Article 2 : La délibération du 16 avril 2020 de la commission de la formation et de la vie universitaire (CFVU) du conseil académique de l’université Paris I, Panthéon Sorbonne est annulée. 

Article 3 : Les dispositions de la dernière phrase de l’article 1, celles de l’article 2, de la dernière phrase de l’article 3, de l’article 4, à l’exception du dernier alinéa, de l’article 5, de l’article 7 et de l’article 10-1 de la délibération du 5 mai 2020 sont annulées. 

Article 4 : Il est fait injonction au président de l’université Paris I, Panthéon Sorbonne, de prendre, dans le délai de huit jours à compter de la notification de présent jugement, les mesures nécessaires pour que soient arrêtées les adaptations aux modalités de délivrance des diplômes, notamment aux modalités de contrôle des connaissances, dans le respect des règles rappelées ci-dessus, le cas échéant, s’il s’y croit fondé, en faisant application des dispositions précitées du deuxième paragraphe de l’article 3 de l’ordonnance du 27 mars 2020. 

Article 5: Le surplus des conclusions du déféré est rejeté. 

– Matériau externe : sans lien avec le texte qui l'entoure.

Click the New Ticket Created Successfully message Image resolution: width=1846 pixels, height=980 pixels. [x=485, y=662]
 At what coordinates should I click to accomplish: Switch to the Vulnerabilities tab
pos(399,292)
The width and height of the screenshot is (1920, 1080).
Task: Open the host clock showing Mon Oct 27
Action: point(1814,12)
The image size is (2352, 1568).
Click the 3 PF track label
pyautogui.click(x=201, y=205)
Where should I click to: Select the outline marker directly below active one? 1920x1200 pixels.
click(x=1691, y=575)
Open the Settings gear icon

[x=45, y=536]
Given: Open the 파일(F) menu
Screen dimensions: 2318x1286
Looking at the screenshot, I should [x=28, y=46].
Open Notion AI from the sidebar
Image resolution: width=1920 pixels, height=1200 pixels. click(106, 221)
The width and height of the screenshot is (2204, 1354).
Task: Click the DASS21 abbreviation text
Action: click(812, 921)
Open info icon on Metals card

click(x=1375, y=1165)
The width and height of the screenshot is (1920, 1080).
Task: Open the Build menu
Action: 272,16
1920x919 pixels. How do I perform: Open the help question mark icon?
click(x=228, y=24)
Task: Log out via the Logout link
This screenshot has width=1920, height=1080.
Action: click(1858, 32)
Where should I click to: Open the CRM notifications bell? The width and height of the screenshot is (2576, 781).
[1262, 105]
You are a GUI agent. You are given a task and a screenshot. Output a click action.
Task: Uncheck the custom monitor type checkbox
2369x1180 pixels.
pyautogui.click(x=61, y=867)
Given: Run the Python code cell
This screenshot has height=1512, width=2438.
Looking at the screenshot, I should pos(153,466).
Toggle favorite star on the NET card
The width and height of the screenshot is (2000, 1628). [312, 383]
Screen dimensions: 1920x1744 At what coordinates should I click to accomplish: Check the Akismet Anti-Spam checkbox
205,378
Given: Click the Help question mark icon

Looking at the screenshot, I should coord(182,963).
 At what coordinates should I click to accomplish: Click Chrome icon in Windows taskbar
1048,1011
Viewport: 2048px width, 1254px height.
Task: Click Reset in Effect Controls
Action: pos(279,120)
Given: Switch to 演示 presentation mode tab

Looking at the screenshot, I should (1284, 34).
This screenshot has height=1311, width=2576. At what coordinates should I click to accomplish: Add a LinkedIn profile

Article 6 : Le présent jugement sera notifié au recteur de la région académique Île-de-France, recteur de l’académie de Paris, chancelier des universités de Paris, au président de l’université Paris I, Panthéon Sorbonne, à l’association Fédé Paris 1, à l’association le Poing Levé, à Mme A. et à l’Association Générale des Étudiants (AGE UNEF) de Paris, à Mme B., au SNESUP-FSU, à la CGT université Paris I, aux collectifs enseignants administratifs, à l’association Communauté Juridique des Etudiants de la Sorbonne – CJES, à l’association Solidaires Etudiant-E-S Paris I, à M. C., à M. E., à Mme F. et à Mme D.